In the coming months, McCormick will launch slow cooker sauces in such flavors as smoky barbecue pulled pork and pot roast with caramelized onion and cracked black pepper. The company also plans to add gluten-free recipe mixes, including beef stew and fajita, and kitchen basic stock cubes, with a vegetarian variety.
“As the latest consumption data illustrated, we have reduced the category share decline for our brand, but we’re not yet where we want to be,” Mr. Kurzius said. “I believe we have the right actions and the right team in place to stabilize and then grow our share. In tandem with these actions, we are driving growth for our recipe mixes, as well as niche brands within our U.S. portfolio such as Lawry’s, Old Bay, Grill Mates, Zatarain’s, Thai Kitchen and now Drogheria & Alimentari.”
Industrial business operating income increased to $38.7 million from $35.9 million in the year-ago quarter. Excluding special charges, operating income was $42 million, reflecting the favorable impact of higher sales, cost savings and favorable product mix that offset the negative impact of higher input costs and increased retirement benefit expense.
Net sales for the industrial business segment advanced 1% to $424.3 million for the quarter. In constant currency, sales increased 7%, driven by pricing actions taken in response to higher input costs, and increased volume and product mix. Acquisitions contributed 1 percentage point of year-on-year growth in the quarter. McCormick grew its year-on-year sales to food manufacturers in the United States during the quarter and posted a solid performance with the sales of branded food service products. Offsetting these gains was continued weakness in the company’s sales to fast-food restaurants.
“In the Americas region we’re benefiting from an increase in consumer snacking, developing seasonings for snack bars, crackers, chips, and similar products,” Mr. Kurzius said. “At the same time, our customers are moving toward more simple ingredients, and our foundation in spices and herbs has us well positioned.”
For the first six months of the year, McCormick’s net income declined 7% to $154.8 million, or $1.21 per share, from $167 million, or $1.27 per share, for the year-ago period. Net sales rose slightly to $2,034.5 million from $2,026.8 million for the first half of the prior year.
In addition to success from innovation and acquisition, McCormick’s cost-savings initiatives are driving profit. The company is reaffirming its goal to achieve at least $85 million in cost savings this year, bringing cumulative annual cost savings to more than $400 million since 2009.

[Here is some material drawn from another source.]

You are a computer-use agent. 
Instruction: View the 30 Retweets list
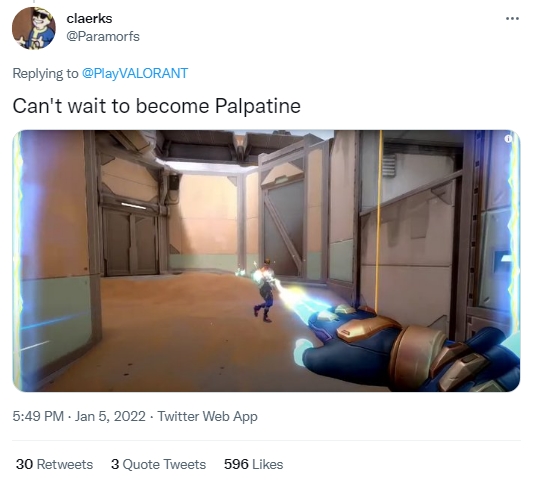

For the third quarter, McCormick expects adjusted earnings per share to decline from the comparable period as result of the projected tax rate, unfavorable currency translation and an increased investment in marketing.
Looking ahead to the full year, the company continues to expect sales growth of 4% to 6% in constant currency. On a reported basis, McCormick expects operating income to decline 4% to 5% from operating income of $603 million in 2014. Due to a reduction in the projected effective tax rate for the year, management has raised the outlook for earnings per share by 3c to a range of $3.18 to $3.25, which reflects a 29c impact from special charges.
“Our geographic presence and product portfolio are expanding and aligned with the move toward healthier eating, fresh ingredients, ethnic cuisine and bold taste,” Mr. Wilson said. “And we’re driving growth through innovation, marketing and acquisitions. In 2015 we're seeing the benefits of our stepped-up cost reduction activity and will continue to pursue ways to improve our productivity and profit as we grow the top line.”